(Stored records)
──────
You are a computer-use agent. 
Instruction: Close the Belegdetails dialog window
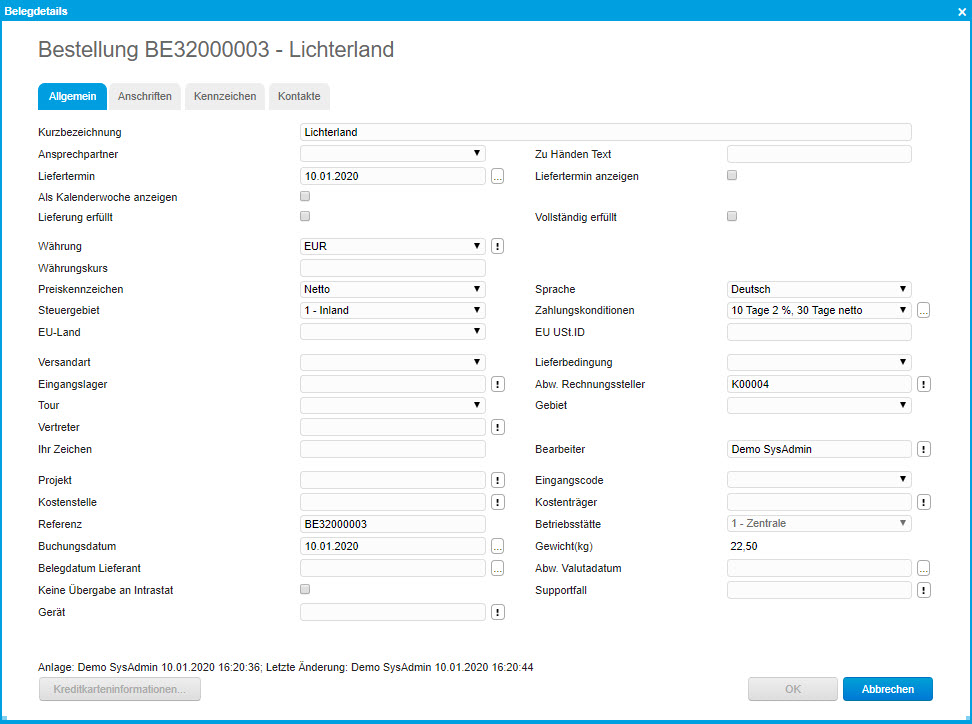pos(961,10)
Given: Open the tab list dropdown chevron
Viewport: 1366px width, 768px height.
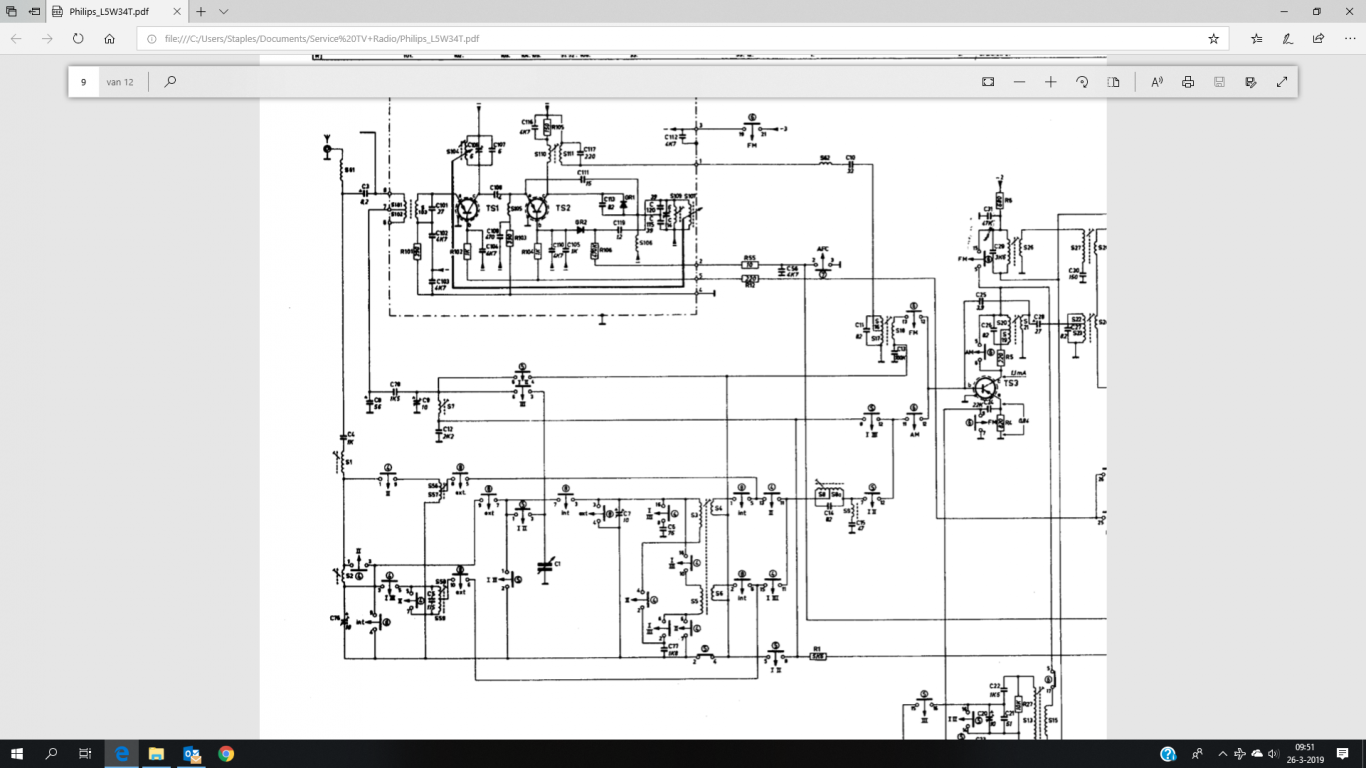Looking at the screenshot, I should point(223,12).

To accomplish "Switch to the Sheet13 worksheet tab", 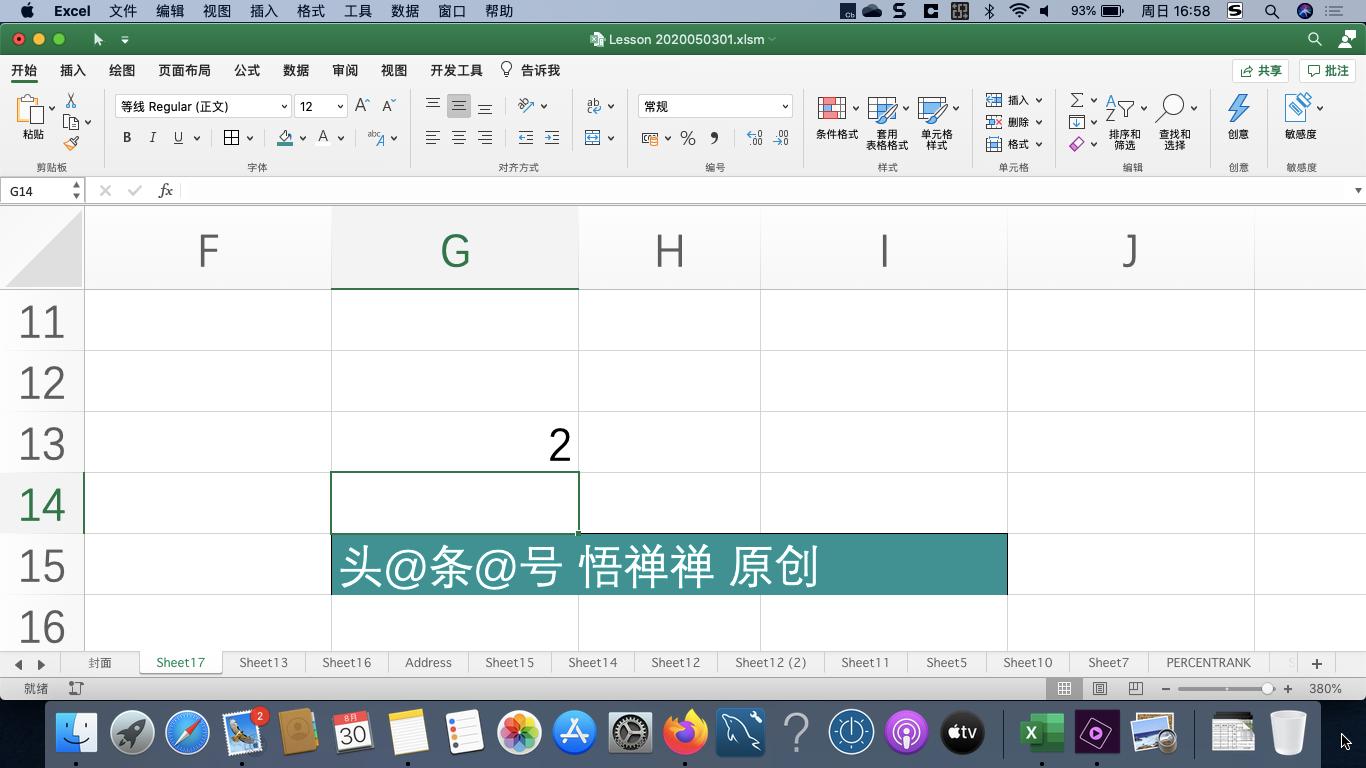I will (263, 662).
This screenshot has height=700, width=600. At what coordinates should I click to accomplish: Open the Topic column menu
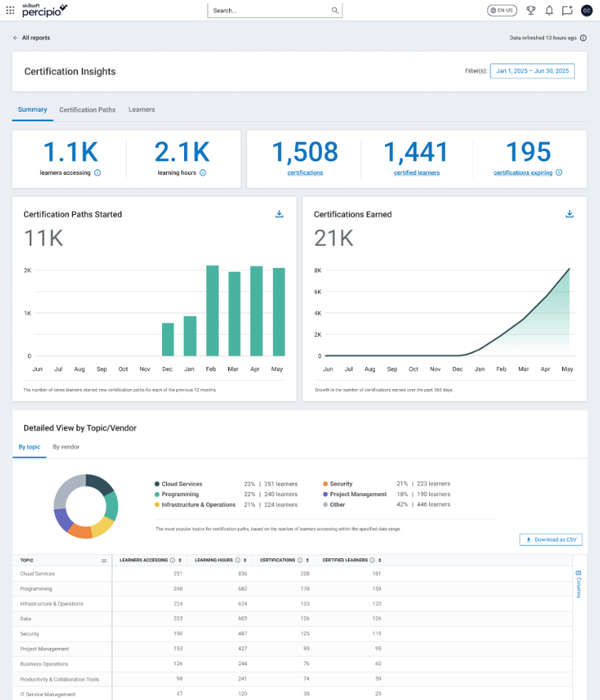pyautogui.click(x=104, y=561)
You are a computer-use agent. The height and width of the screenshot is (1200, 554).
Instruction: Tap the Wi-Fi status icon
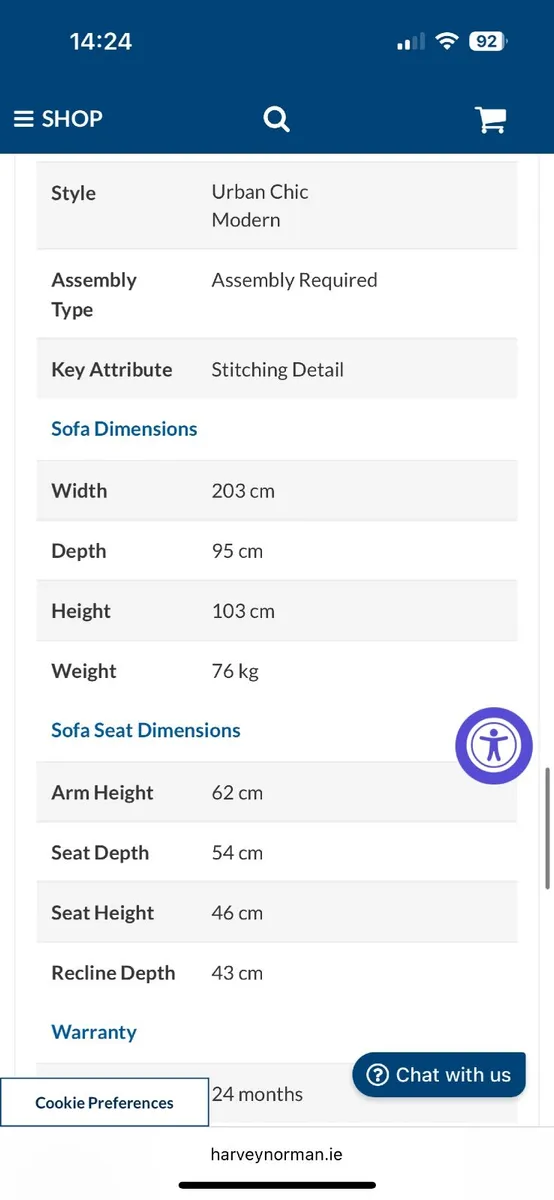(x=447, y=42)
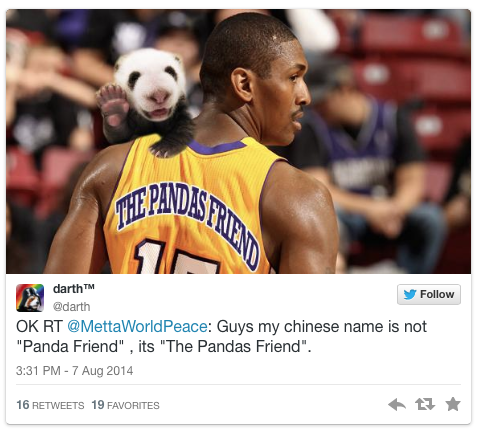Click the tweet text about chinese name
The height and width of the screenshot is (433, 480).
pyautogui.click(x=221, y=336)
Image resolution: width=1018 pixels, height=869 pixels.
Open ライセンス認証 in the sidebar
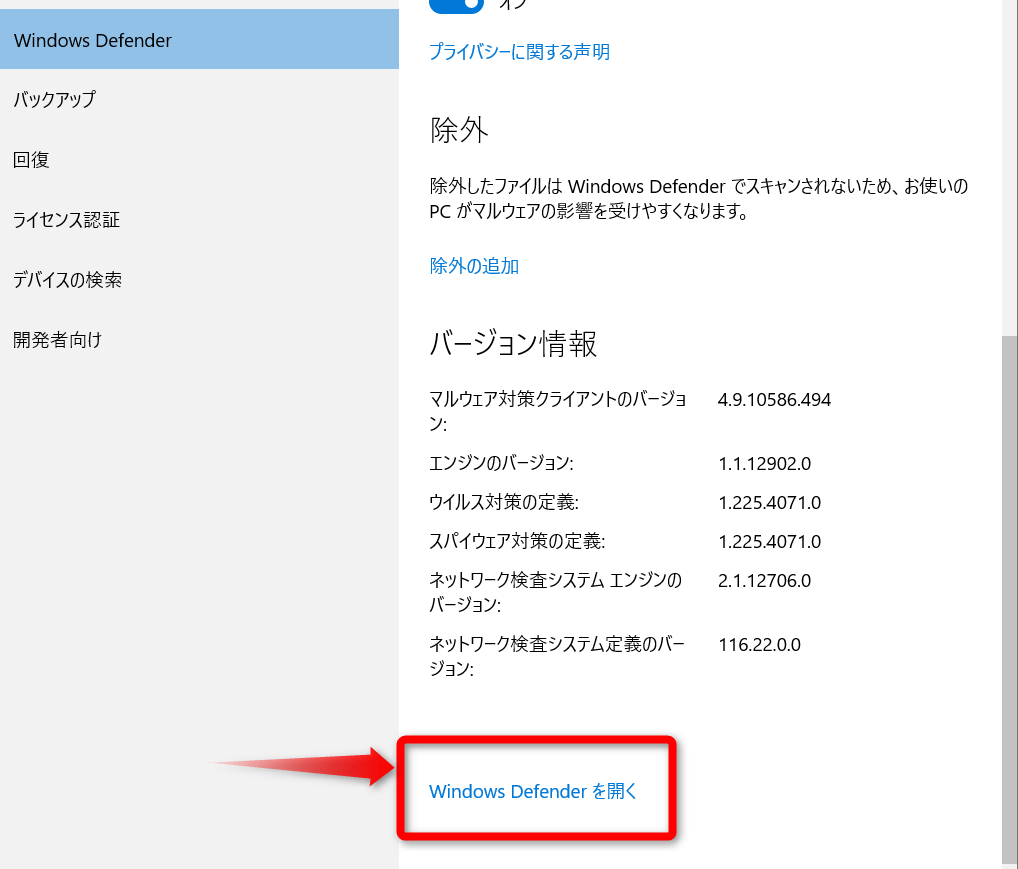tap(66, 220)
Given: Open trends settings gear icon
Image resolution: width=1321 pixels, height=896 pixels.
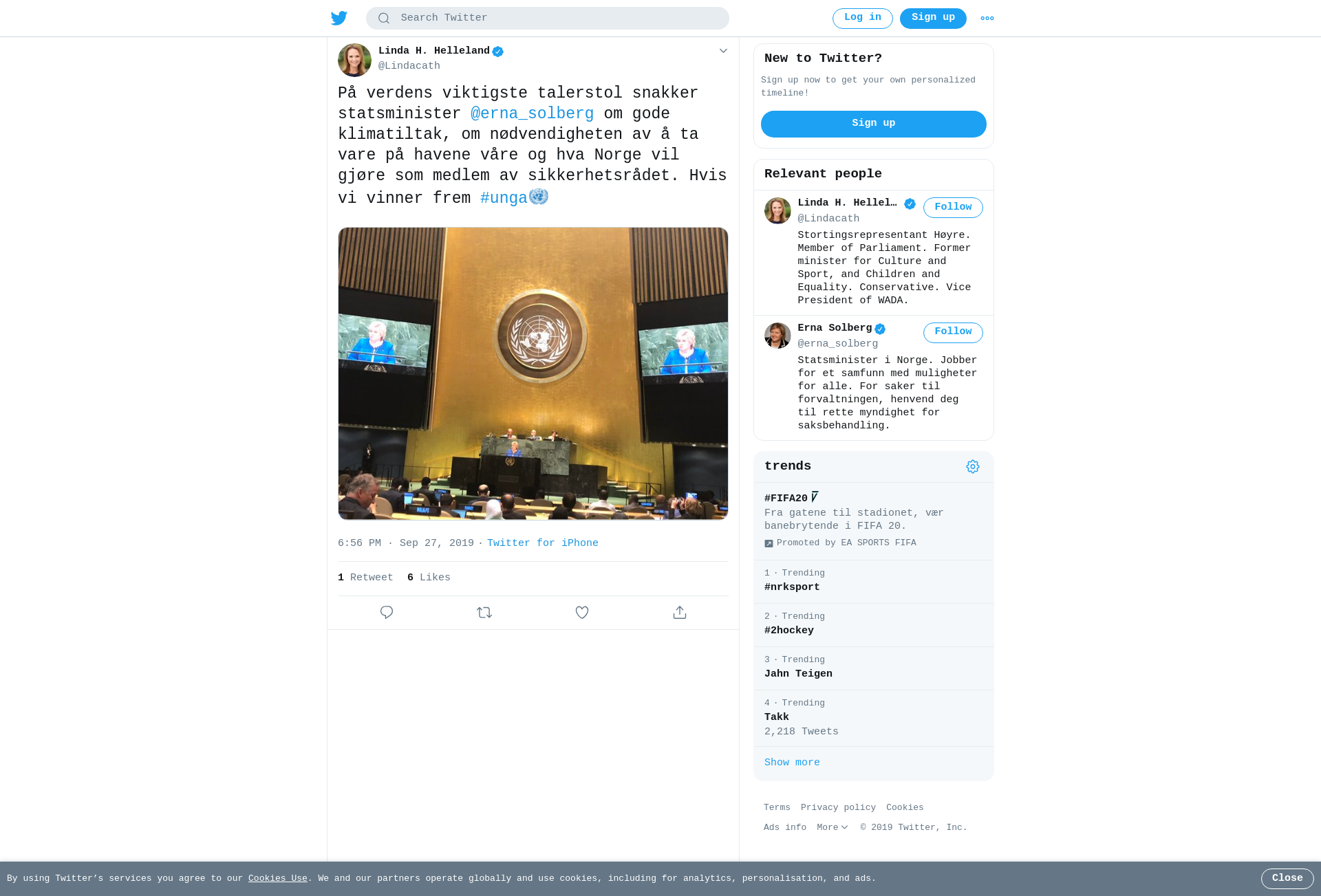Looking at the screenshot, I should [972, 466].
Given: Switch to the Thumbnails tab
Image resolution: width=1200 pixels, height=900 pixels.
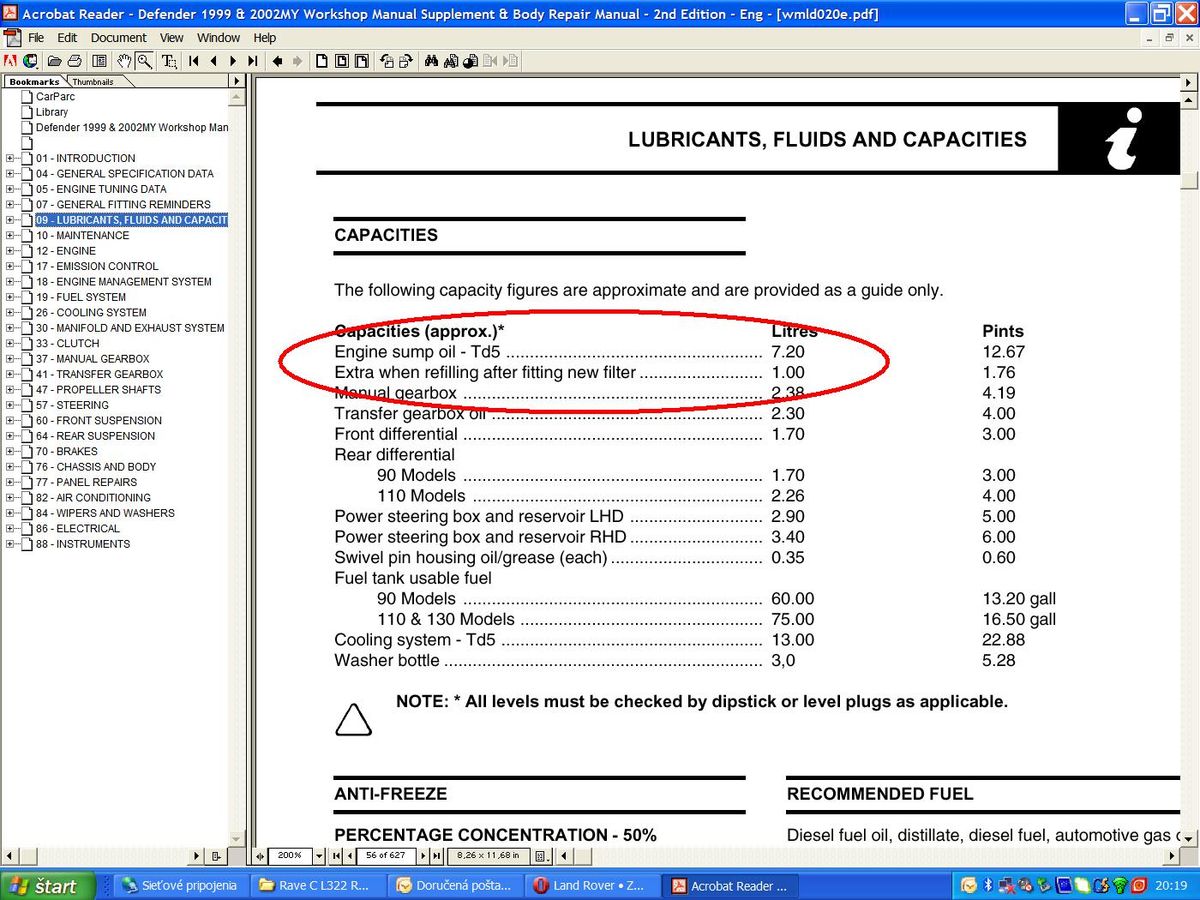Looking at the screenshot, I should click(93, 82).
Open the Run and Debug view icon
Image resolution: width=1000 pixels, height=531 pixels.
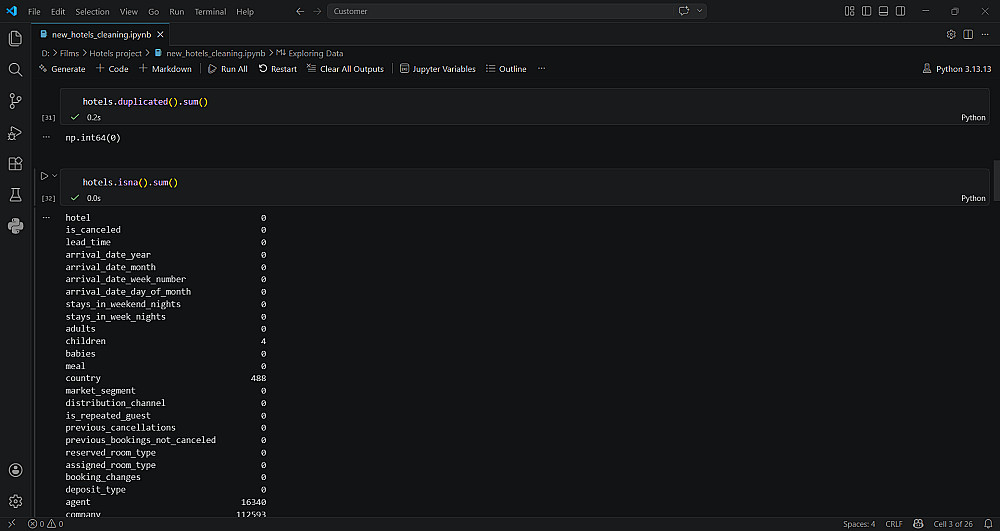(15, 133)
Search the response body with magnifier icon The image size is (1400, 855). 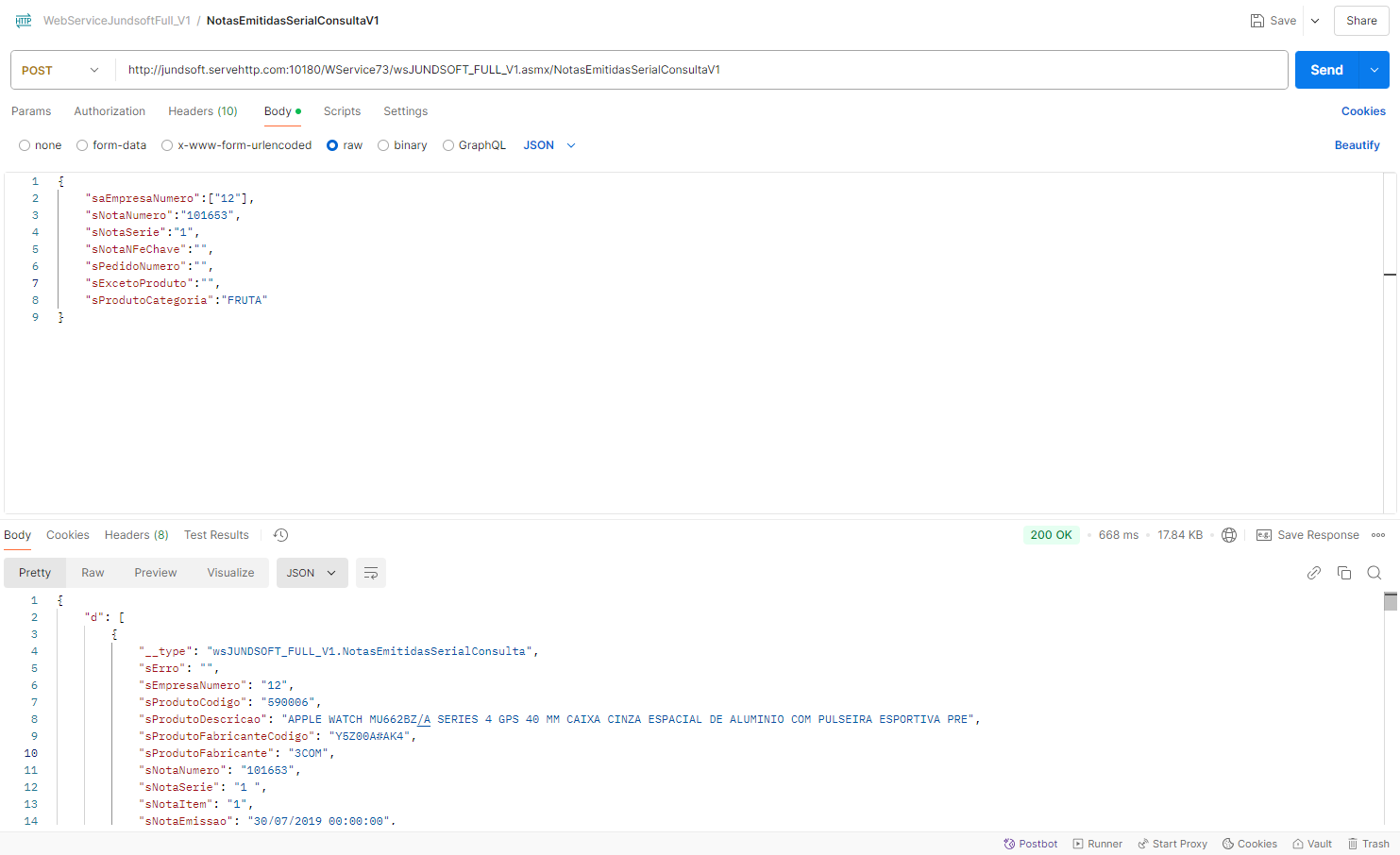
──────
Problem statement:
Search the records for lines holding the word "Given", then copy each line you find.

Solved problem:
Given: Open the tab list dropdown chevron
Given: Open trends settings gear icon
Given: Switch to the Thumbnails tab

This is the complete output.